Link to the article in A*DESK

The clichés associated with photojournalism have long since collapsed. Although this crisis is not new, the reflection that the exhibition we are now discussing is.

Traditionally, the mission of photojournalism was to bring us closer to reality, often a distant and conflicting reality. The photojournalist had the task of reporting on this reality, on this “truth”, becoming a witness and offering “the image” – unique and representative – of the fact in question.

The crisis of photojournalism is not new, at least since the mythical image of Robert Capa’s militiaman that turned out not to be true. But now it is no longer content with a single image but with proposing other objects and telling other/multiple stories. Logical if we think about the multiplication of agents and channels of communication.

La Virreina. Centro de la imagen presents another good exhibition, curated by Carles Guerra and Thomas Keenan, which makes a good inventory and analysis of all the facets that affect the transformation of photojournalism. It begins with a work that lays bare all the mechanisms of news construction, with Phil Collins’ video, “How to make a refugee” (1999), which records the process of photographing a young Kosovar refugee, who is invited to take off his shirt, put on a cap, pose with other refugees and define a setting to represent what in the photographer’s imagination is the perfect image of a refugee and his family. The cynical thing about the matter is that the conversations held during the making of the photograph show an exaggerated concern for questions of “stylism” and no interest in knowing the personal or political circumstances of the protagonist of the image.

After this beginning, which cannot put the work of the photojournalist into further crisis, the exhibition presents an inventory of all the problematic aspects or new situations that affect it: the discovery of another reality that the photojournalist did not count on (through the snapshots that Paul Fusco took from the train carrying Robert Kennedy’s coffin, which showed numerous citizens who wanted to get close to him to pay their last respects to their president and which became a portrait of the America of the moment); the trivialization of images of horror (in the form of video clips made by the same television cameramen); the use of high technology (satellites) or of a much more generalized technology from which anyone can send news to the whole world (the case of the demonstrations in Iran recorded from mobile phones and broadcast on the Internet); the archive (as the last possibility to construct identity and create memory, as occurs with the archives of photographs of Kurdistan collected by Susan Meiselas or of the destroyed buildings in Gaza by Eyal Weisman). After all this, we can only be left with the ambiguity and even the cynicism of Renzo Martens’ gaze in “Episode III – Enjoy Poverty” to take us on a tour of the Congo and show many of the contradictions of our present that can never leave us indifferent: NGOs that have to abandon locations not because they have finished their work but because of the transfer of UN troops that protect companies that extract gold from certain areas; Unicef ​​logos on each and every one of the bags used by refugees in the camps and, most importantly, that poverty is a resource and generates wealth but, unfortunately, not for those who possess said resource, that is, for the poor.

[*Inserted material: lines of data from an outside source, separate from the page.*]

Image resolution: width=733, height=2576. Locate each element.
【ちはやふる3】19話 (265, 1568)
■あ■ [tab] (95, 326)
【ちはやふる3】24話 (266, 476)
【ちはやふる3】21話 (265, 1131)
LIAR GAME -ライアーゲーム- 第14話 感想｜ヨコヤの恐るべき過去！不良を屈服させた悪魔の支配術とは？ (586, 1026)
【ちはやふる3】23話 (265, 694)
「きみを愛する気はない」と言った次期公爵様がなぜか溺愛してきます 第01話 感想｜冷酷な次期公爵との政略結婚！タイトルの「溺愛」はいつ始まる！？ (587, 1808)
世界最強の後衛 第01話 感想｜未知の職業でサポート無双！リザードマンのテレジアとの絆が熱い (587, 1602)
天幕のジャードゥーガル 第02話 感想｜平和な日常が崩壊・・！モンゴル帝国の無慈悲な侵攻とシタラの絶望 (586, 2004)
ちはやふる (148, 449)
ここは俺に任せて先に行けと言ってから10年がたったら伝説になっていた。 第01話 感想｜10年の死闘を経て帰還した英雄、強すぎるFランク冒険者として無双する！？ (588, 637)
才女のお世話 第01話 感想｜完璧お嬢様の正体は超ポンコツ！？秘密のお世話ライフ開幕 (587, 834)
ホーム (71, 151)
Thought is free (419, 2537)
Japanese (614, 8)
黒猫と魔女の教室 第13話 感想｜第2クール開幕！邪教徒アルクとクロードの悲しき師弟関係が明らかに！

Continuing with the virtues of “Antifotoperiodismo”, we must mention the careful articulation of the exhibition, both in relation to the space and between the different works. This is the case of the relationship established between the slide presentations of images from Paul Fusco’s “RFK Funeral Train” (1968) and Alan Sekula’s “Prayer for the Americans” (1999-2004), one becoming the continuation of the other in the portrait of an unofficial but profound America; the view from the third room of Hito Steyerl’s red screens, located further back, which constitute a subtle and not at all illustrative commentary on the excess of images of conflicts and disasters; or, finally, the incursion of Eyal Weisman’s archives of destroyed Palestine into the space where Susan Meiselas’ archives of images from Kurdistan are shown, evidencing the possibilities of image archives to preserve identities in danger. This is precisely the most questionable area of ​​the exhibition since it perhaps opens up the main theme of “Antiphotojournalism” too much and especially considering that Meiselas will be the protagonist of an exhibition in the same center. But even the presence of less interesting works, such as Laura Kurgan’s satellite images or Adam Broomberg and Oliver Chanarin’s non-images of dead people, provide relevant elements or arguments to the main topic of discussion.